Está narrado este mito pessoal sobre a Filosofia como meu destino, que o mundo dos genes ou o da cultura não auguravam. Claro que, portanto, uma certa arrogância aristocrática, de que, em matéria de Filosofia, não consigo purificar-me por completo, me faz olhar para as modas filosóficas com algum desdém. Observo que é sempre a propósito de doenças psíquicas (a Filosofia como um novo método de cura), ou de males do planeta (a Filosofia como uma reconversão ecológica), ou de maus-tratos a animais (a Filosofia como uma reflexão sobre os Direitos de todas as espécies), ou da crise de espiritualidade (a Filosofia como uma proposta de meditação ou de religação à energia do cosmos), que estas modas proliferam. Ora, se tais correntes me parecem, em geral, bem intencionadas e promissoras, temo que subsista sempre um equívoco na forma como procuram apropriar-se da Filosofia. Não que daí venha mal ao mundo. A questão nem é que os múltiplos movimentos não se possam aproveitar dessa colagem. Insisto apenas na demarcação: dessa colagem não resulta qualquer específico benefício ou malefício para a Filosofia, ou para o autêntico conhecimento desta.

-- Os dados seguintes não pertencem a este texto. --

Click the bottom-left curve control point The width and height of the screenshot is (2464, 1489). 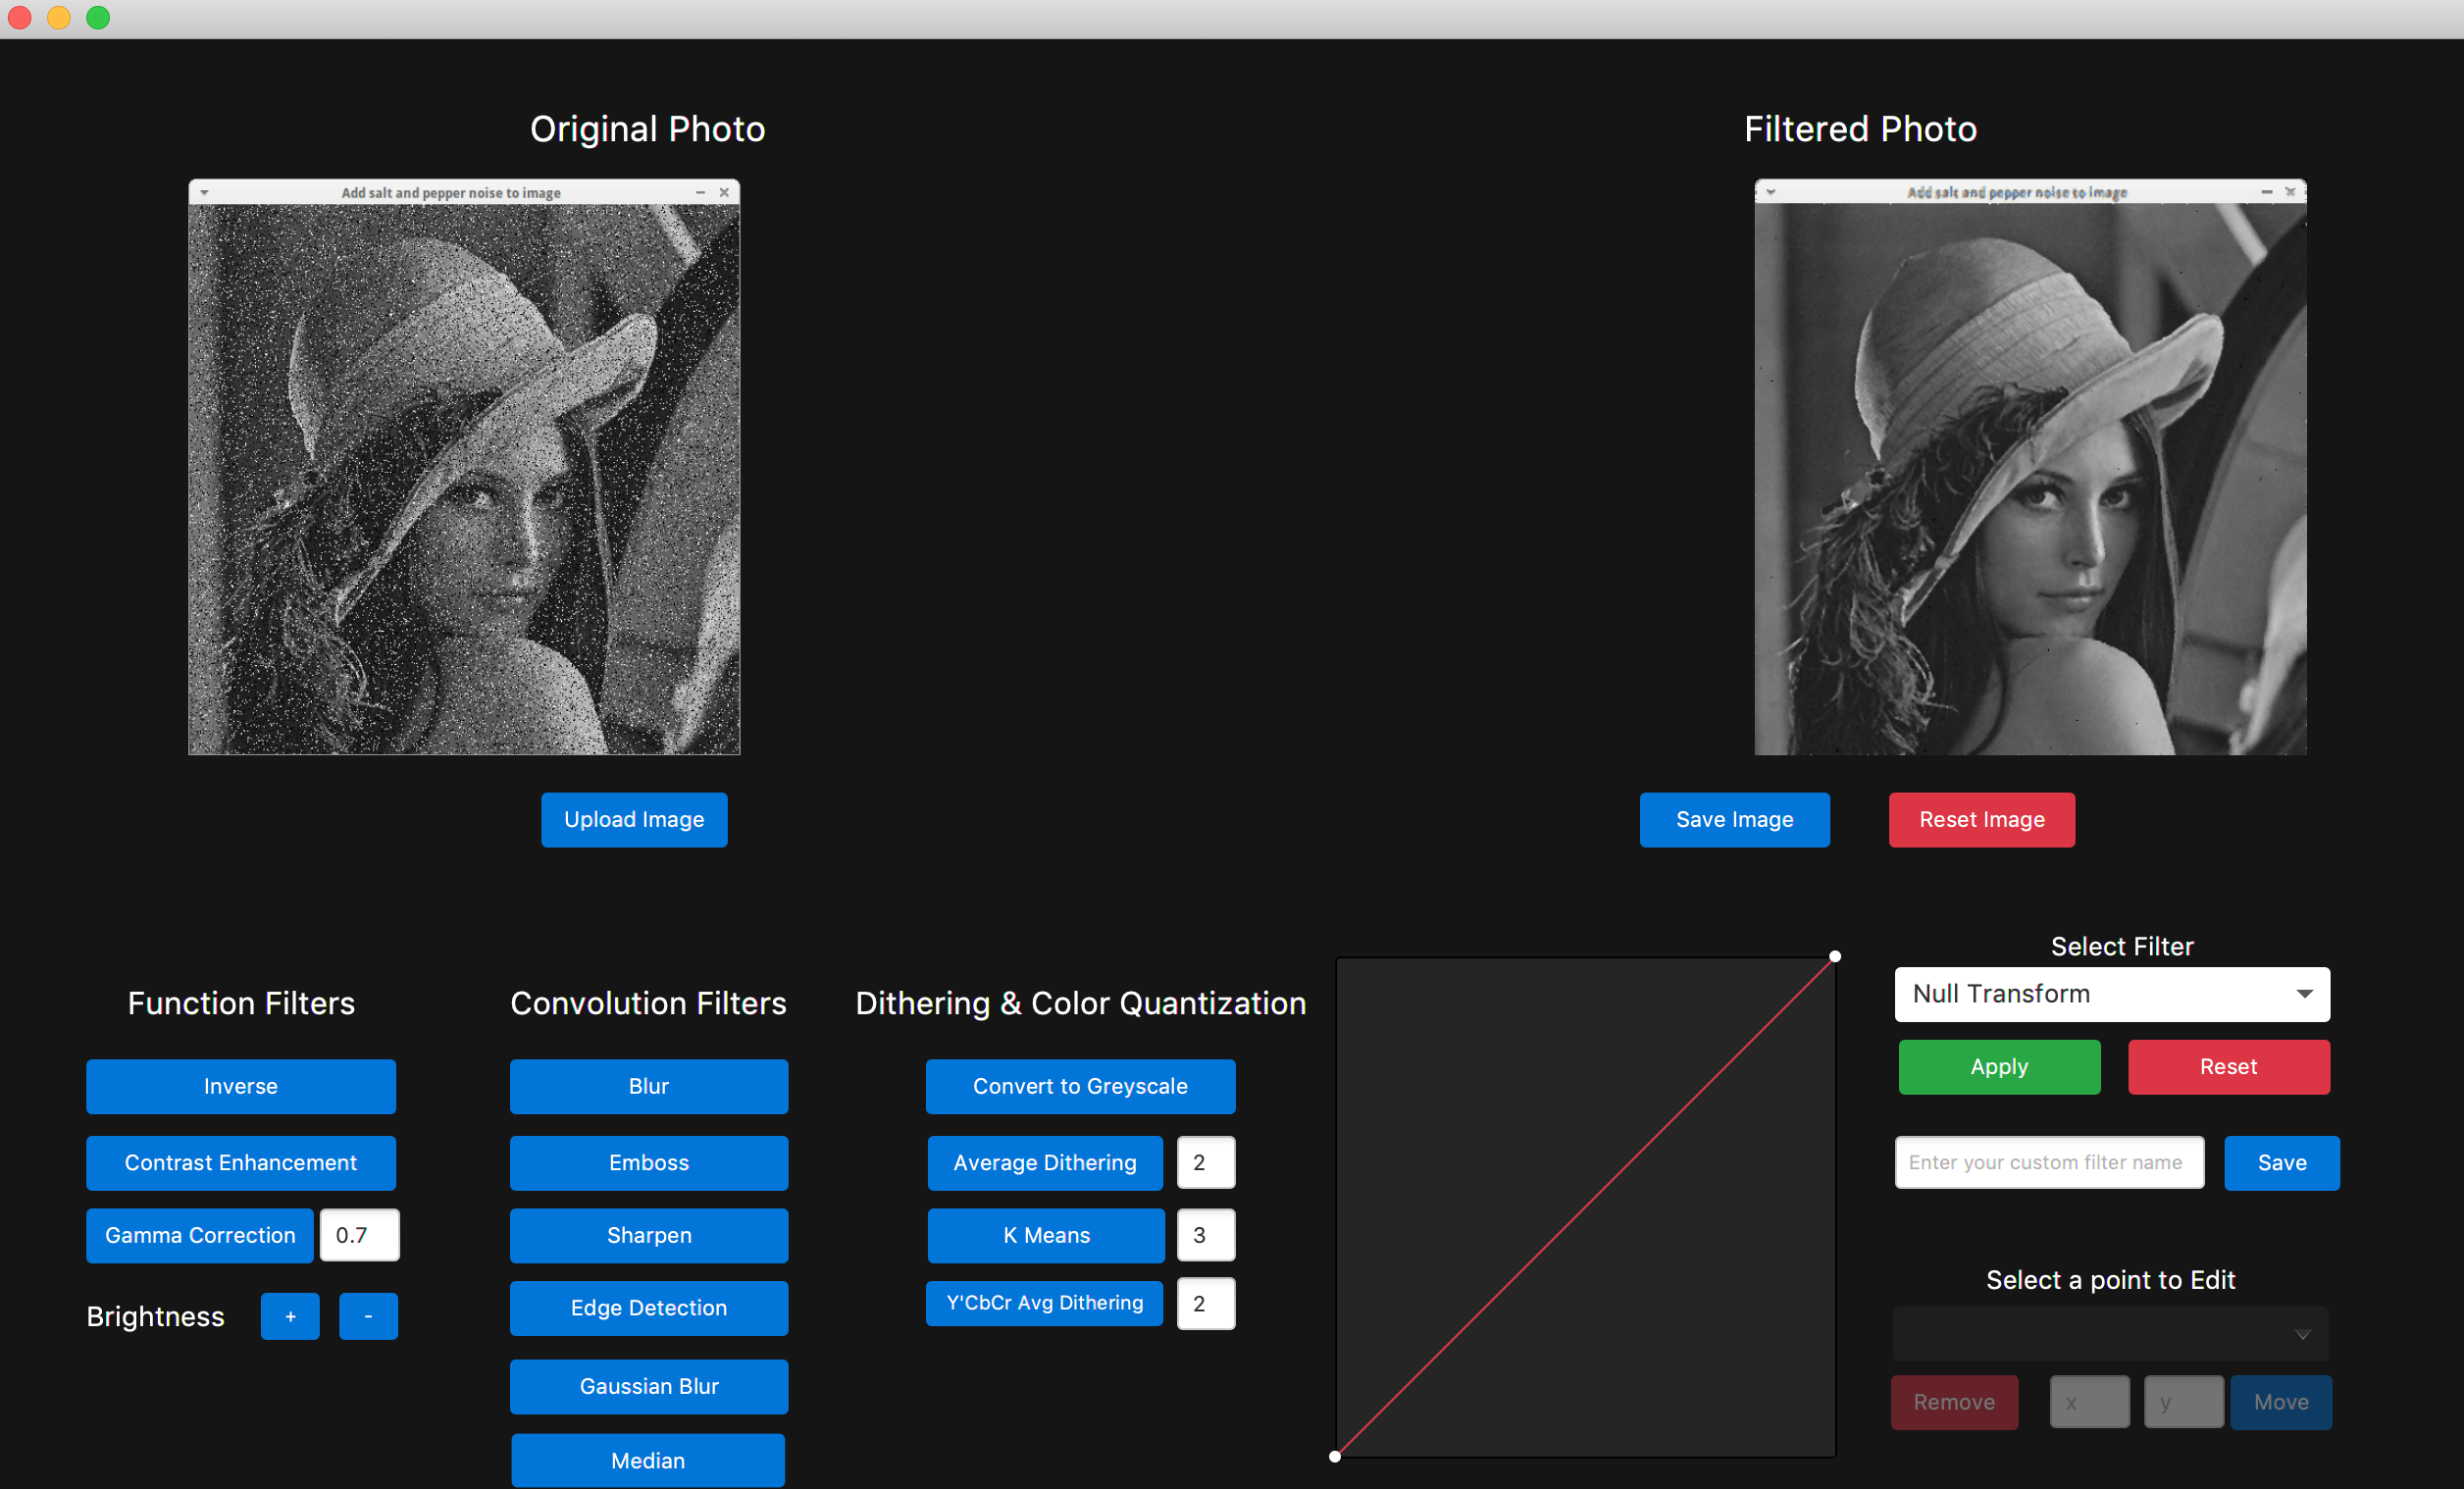tap(1335, 1456)
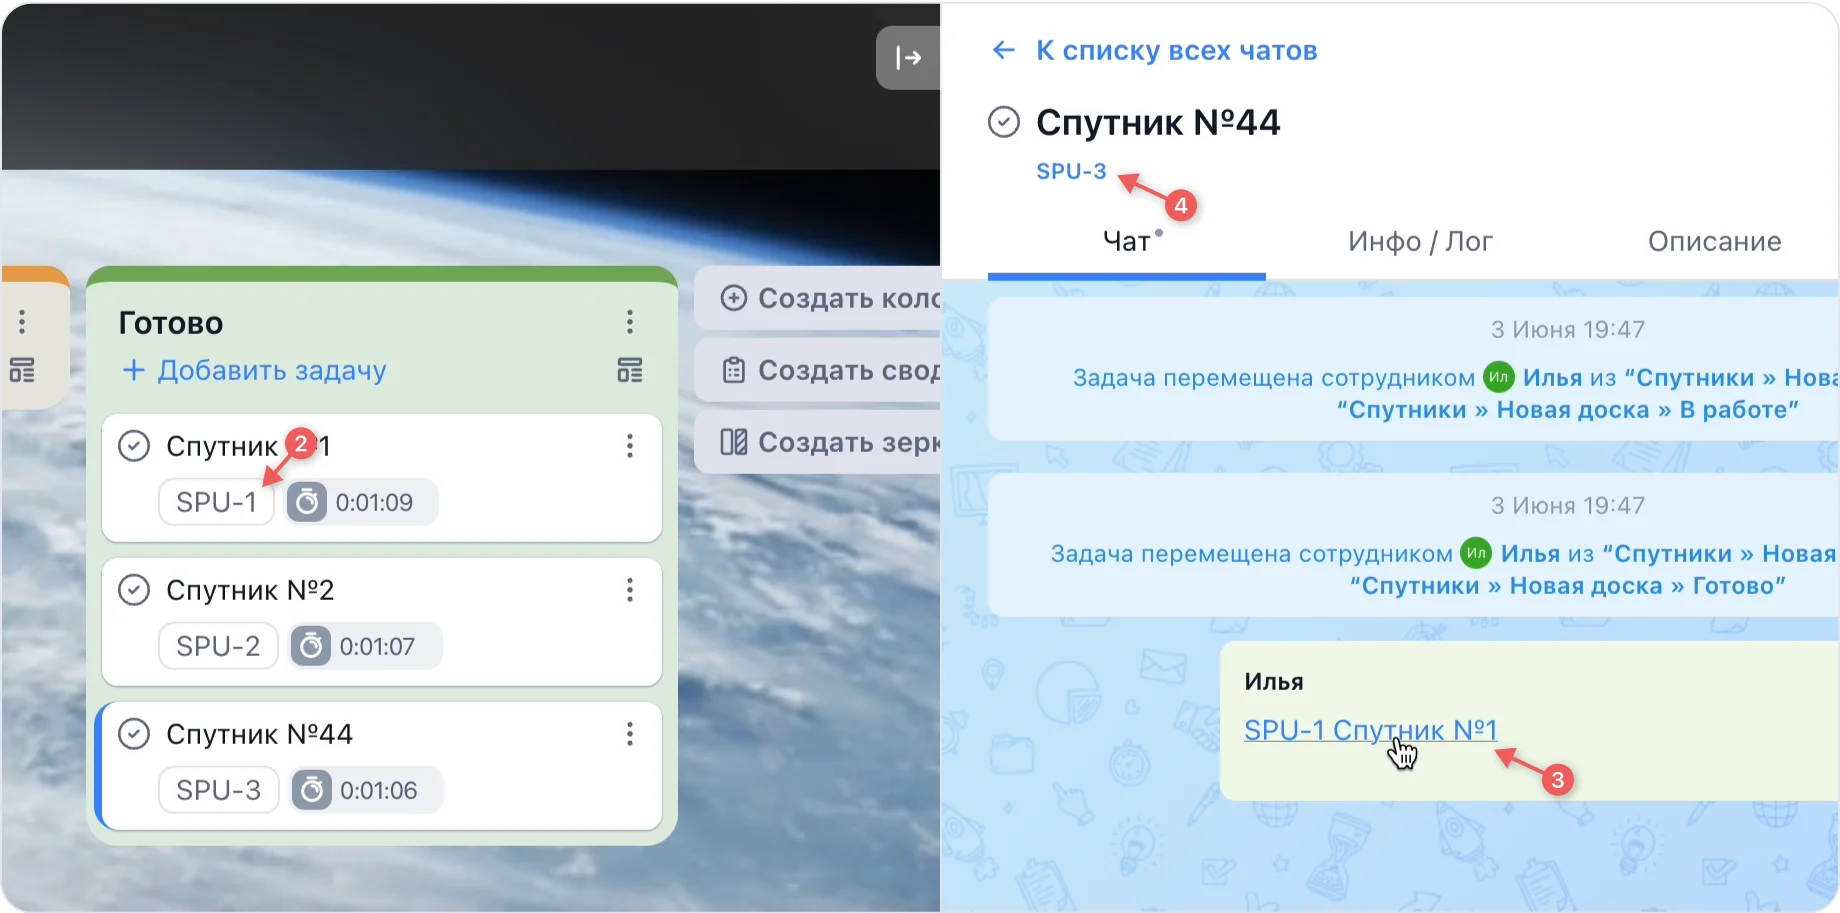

Apenas porque a Filosofia não é isso. Não, obviamente, porque me apeteça ditar o que ela deve ser; não, obviamente, porque se não possa transformar ao longo da história, abrindo portas a novas questões; mas porque faz parte do seu conceito a distância em relação ao efémero: ela é o pensar que se regula pela ideia do universal, e se recusa a tornar-se refém ou a esgotar-se no exclusivo recorte dos assuntos e dos interesses do nosso tempo. Não a reconhecemos (nem a conheceremos) na sua essência, pois, em nenhum dos meritórios avatares que tentam multiplicá-la.